━━━━━ SOURCE MATERIAL ━━━━━

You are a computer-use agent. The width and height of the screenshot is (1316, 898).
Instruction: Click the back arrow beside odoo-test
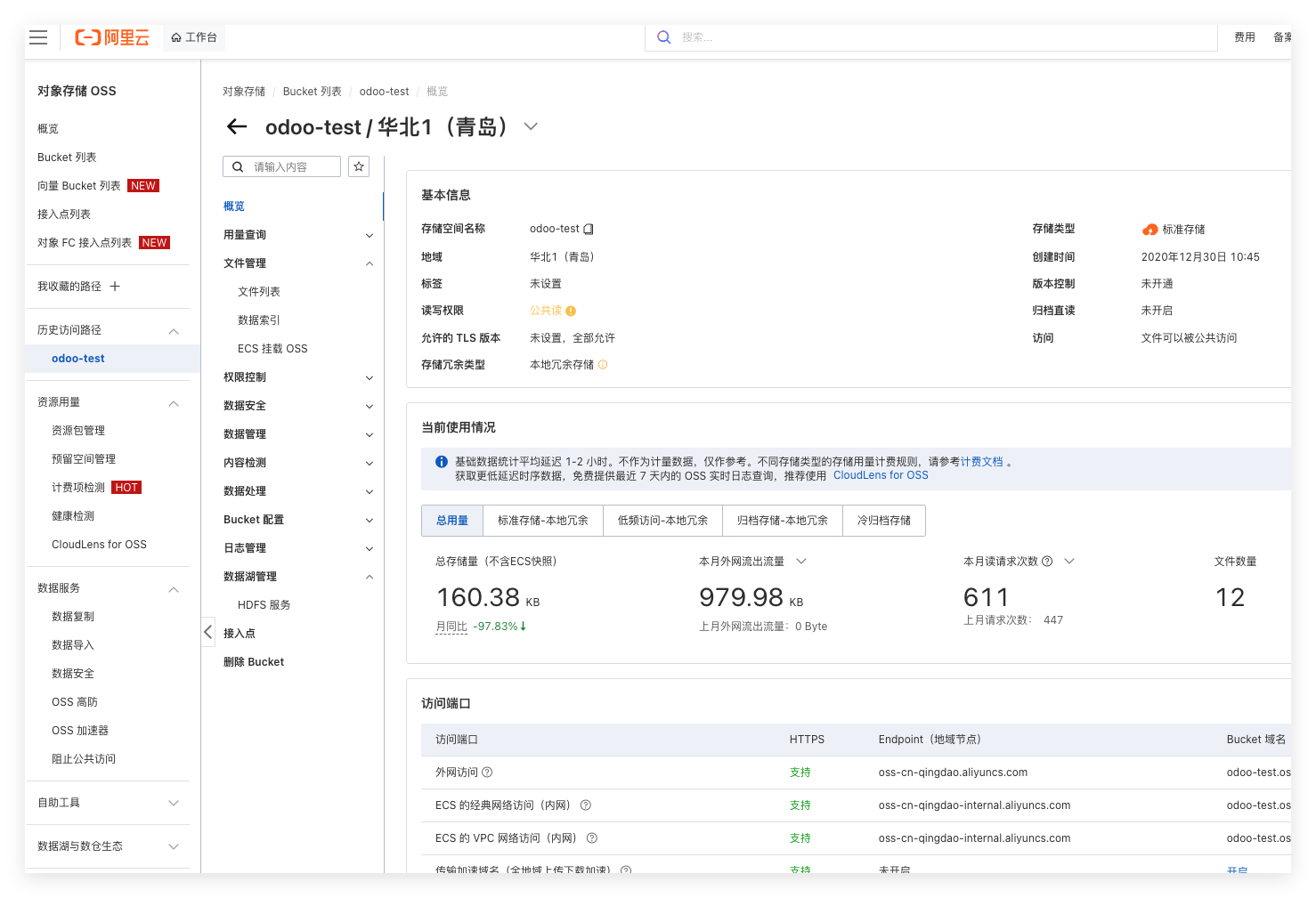point(237,127)
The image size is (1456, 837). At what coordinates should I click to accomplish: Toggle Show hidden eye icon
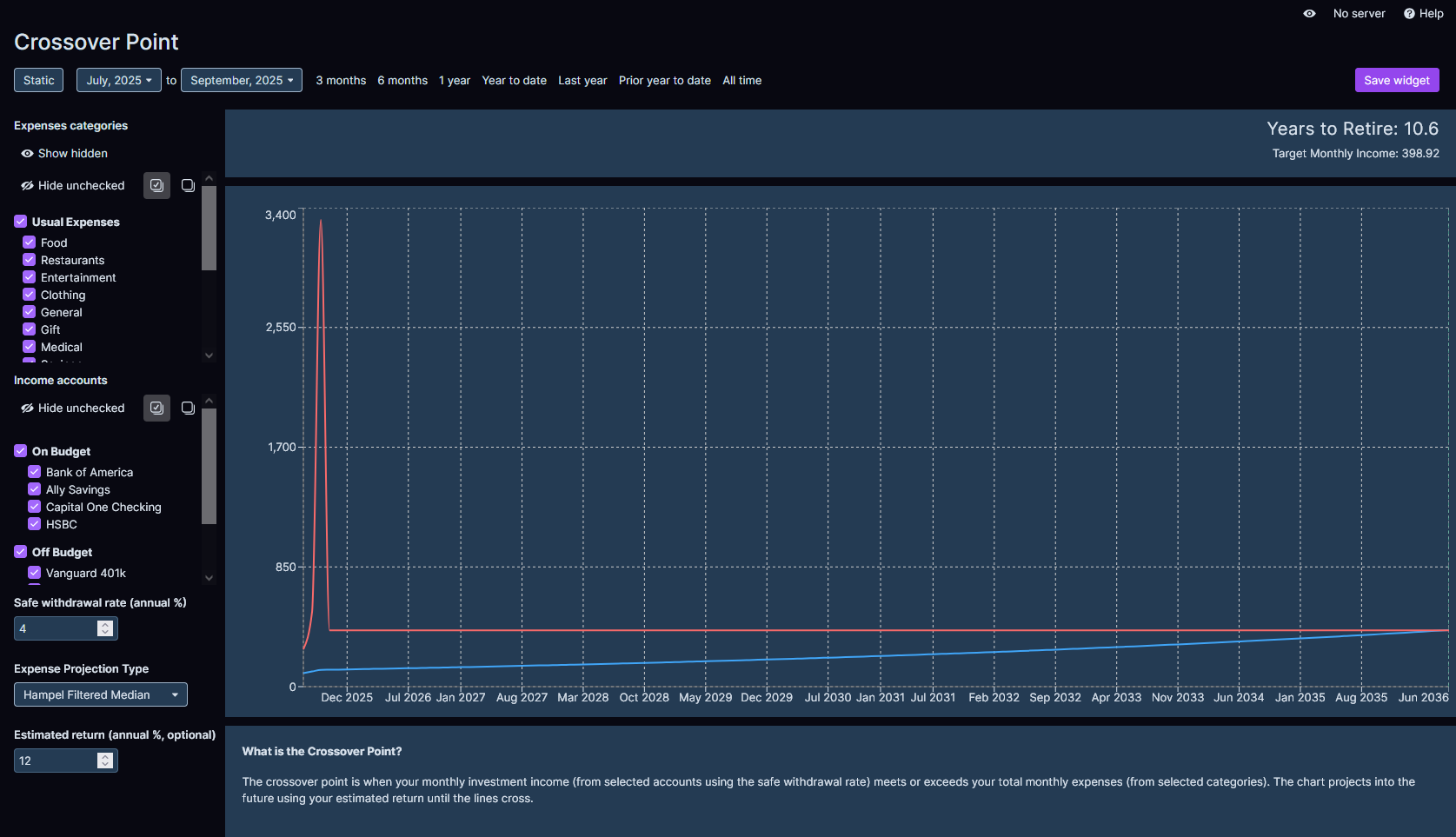coord(27,154)
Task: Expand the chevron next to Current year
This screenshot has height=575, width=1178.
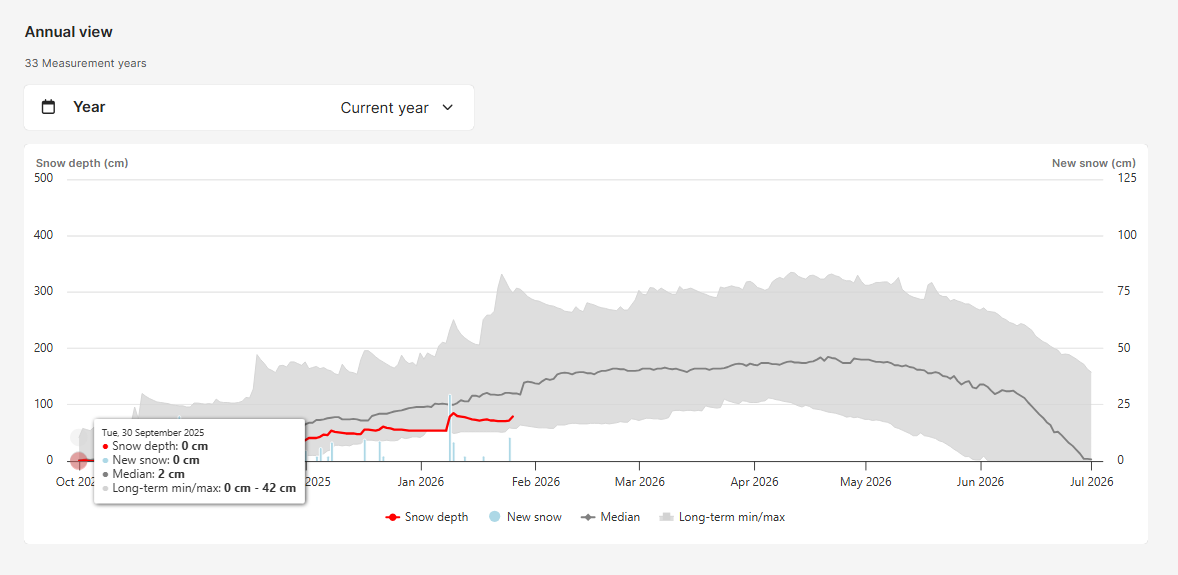Action: (x=447, y=107)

━━━━━

TASK OBJECTIVE =
No pictures go in the copy. Retype exactly the lines from the one with "The image size" through the last line of the entries above, both included, and nothing more.

EXERCISE ANSWER =
The image size is (1456, 837). At what coordinates should I click to accomplish: Toggle Show hidden eye icon
coord(27,154)
Task: Expand the chevron next to Current year
This screenshot has height=575, width=1178.
Action: (x=447, y=107)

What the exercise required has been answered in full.